From mboxrd@z Thu Jan  1 00:00:00 1970
Return-Path: <linux-kernel-owner@vger.kernel.org>
Received: (majordomo@vger.kernel.org) by vger.kernel.org via listexpand
	id S1756355AbaKTAhQ (ORCPT <rfc822;w@1wt.eu>);
	Wed, 19 Nov 2014 19:37:16 -0500
Received: from mail-vc0-f180.google.com ([209.85.220.180]:50181 "EHLO
	mail-vc0-f180.google.com" rhost-flags-OK-OK-OK-OK) by vger.kernel.org
	with ESMTP id S1754641AbaKTAhO (ORCPT
	<rfc822;linux-kernel@vger.kernel.org>);
	Wed, 19 Nov 2014 19:37:14 -0500
MIME-Version: 1.0
In-Reply-To: <CALCETrXzMe2WcpY3yX48WtvdRQDvSg7CZRO1T1TdLynmAcJHXg@mail.gmail.com>
References: <cover.1416352397.git.luto@amacapital.net>
	<c25e1a64e5b718fa156e141fd9ecbf31011c6059.1416352397.git.luto@amacapital.net>
	<CA+55aFztsw6Vt4CyVs1OsqdKXxQmFrxHdE7z89VMZ_1KwKPcmQ@mail.gmail.com>
	<20141119192928.GL12538@two.firstfloor.org>
	<CA+55aFwykb6aZYgyZXbU1DQ3OL0umpv8gkHYWykBEC2B7UdMbw@mail.gmail.com>
	<CALCETrXi7vdNAk4RziNDtqX4asPqXxi1VsLzL7pP0zivkjTH4Q@mail.gmail.com>
	<CA+55aFx4-WzNQ0e-ZTcCig3b7U7xmt1WB1jzO3TLk9zHD006ng@mail.gmail.com>
	<CALCETrVJJUcPRfkWRouLJCNUVNRH3aWX0X_K8L62yrUu1aR8Vg@mail.gmail.com>
	<CA+55aFy0neTJAAm-8KsmPPU33zevyHmYa+vZjPk-DozSPPW_nQ@mail.gmail.com>
	<CALCETrXzMe2WcpY3yX48WtvdRQDvSg7CZRO1T1TdLynmAcJHXg@mail.gmail.com>
Date: Wed, 19 Nov 2014 16:37:13 -0800
X-Google-Sender-Auth: EQiy30zMbLWSZ_tf_FKF0o-AC9Q
Message-ID: <CA+55aFxNkD8=1JB0-4EyQTR+Yd0YaofB3+E5J+L3vsfki-RUSQ@mail.gmail.com>
Subject: Re: [PATCH v3 3/3] sched, x86: Check that we're on the right stack in
 schedule and __might_sleep
From: Linus Torvalds <torvalds@linux-foundation.org>
To: Andy Lutomirski <luto@amacapital.net>
Cc: Andi Kleen <andi@firstfloor.org>, Borislav Petkov <bp@alien8.de>,
        "the arch/x86 maintainers" <x86@kernel.org>,
        Linux Kernel Mailing List <linux-kernel@vger.kernel.org>,
        Peter Zijlstra <peterz@infradead.org>, Oleg Nesterov <oleg@redhat.com>,
        Tony Luck <tony.luck@intel.com>
Content-Type: text/plain; charset=UTF-8
Sender: linux-kernel-owner@vger.kernel.org
List-ID: <linux-kernel.vger.kernel.org>
X-Mailing-List: linux-kernel@vger.kernel.org

On Wed, Nov 19, 2014 at 4:13 PM, Andy Lutomirski <luto@amacapital.net> wrote:
>
> No drugs, just imprecision.  This series doesn't change NMI handling
> at all.  It only changes machine_check int3, debug, and stack_segment.
> (Why is #SS using IST stacks anyway?)

.. ok, we were talking about adding an explicit preemption count to
nmi, and then you wanted to make that conditional, that kind of
freaked me out.

> So my point stands: if machine_check is going to be conditionally
> atomic, then that condition needs to be expressed somewhere.

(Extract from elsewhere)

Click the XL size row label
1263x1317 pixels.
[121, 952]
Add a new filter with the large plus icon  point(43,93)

I'd still prefer to keep that knowledge in one place, rather than
adding *another* completely ad-hoc thing in addition to what we
already have.

Also, I really don't think it should be about the particular stack
you're using. Sure, if a debug fault happens in user space, the fault
handler could sleep if it runs on the regular stack, but our
"might_sleep()" are about catching things that *could* be problematic,
even if the sleep never happens. And so, might_sleep() _should_
actually trigger, even if it's not using the IST stack, because *if*
the debug exception happened in kernel space, then we should warn.

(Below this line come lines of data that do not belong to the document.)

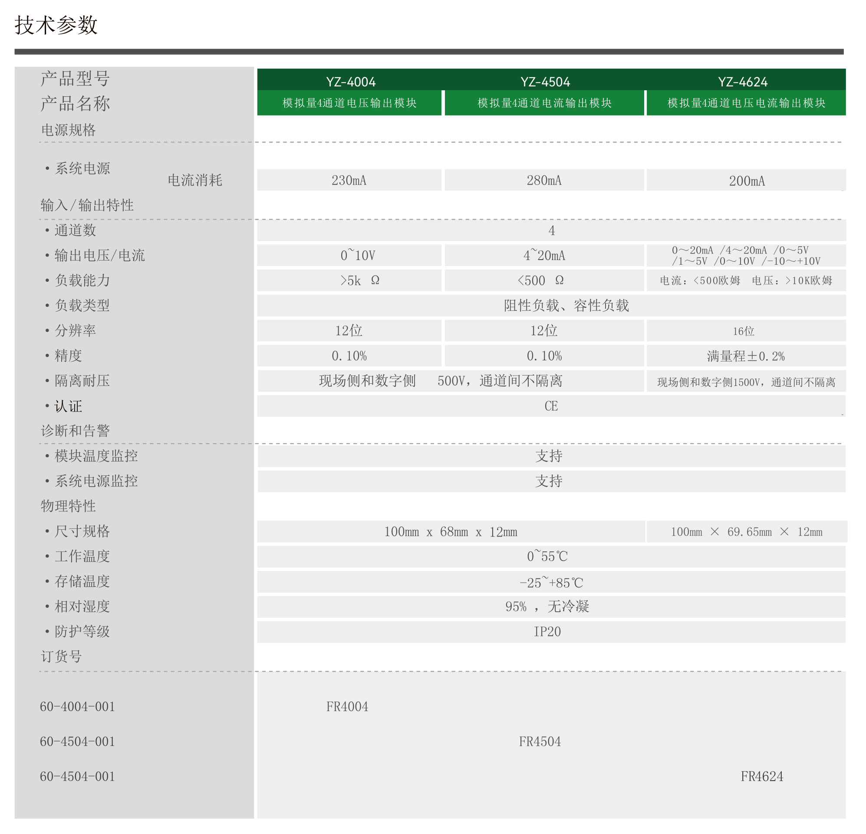Click the 4~20mA output current cell

click(544, 255)
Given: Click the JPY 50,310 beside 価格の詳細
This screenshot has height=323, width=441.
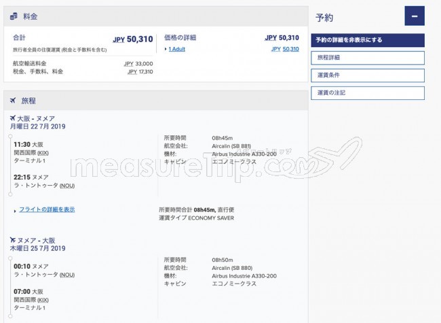Looking at the screenshot, I should click(x=281, y=38).
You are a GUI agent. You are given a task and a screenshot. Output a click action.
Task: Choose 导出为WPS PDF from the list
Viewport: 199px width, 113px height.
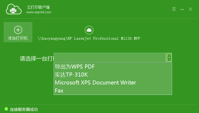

So I'd actually *prefer* to have special hacks that perhaps then
"undo" the preemption count if the code expressly tests for "did this
happen in user space, then I know I'm safe". But then it's an
*explicit* thing, not something that just magically works because
nobody even thought about it, and the trap happened in user space.

See the argument? I'd *rather* see code like

   /* Magic */
   if (user_mode(regs)) {
       .. verify that we're using the normal kernel stack
       .. enable interrupts, enable preemption
       .. this is the explicit special case and it is aware
       .. of being special
   }

even if on the face of it it looks hacky. But an *explicit* hack is
preferable to something that just "happens" to work only for the
user-mode case.

                   Linus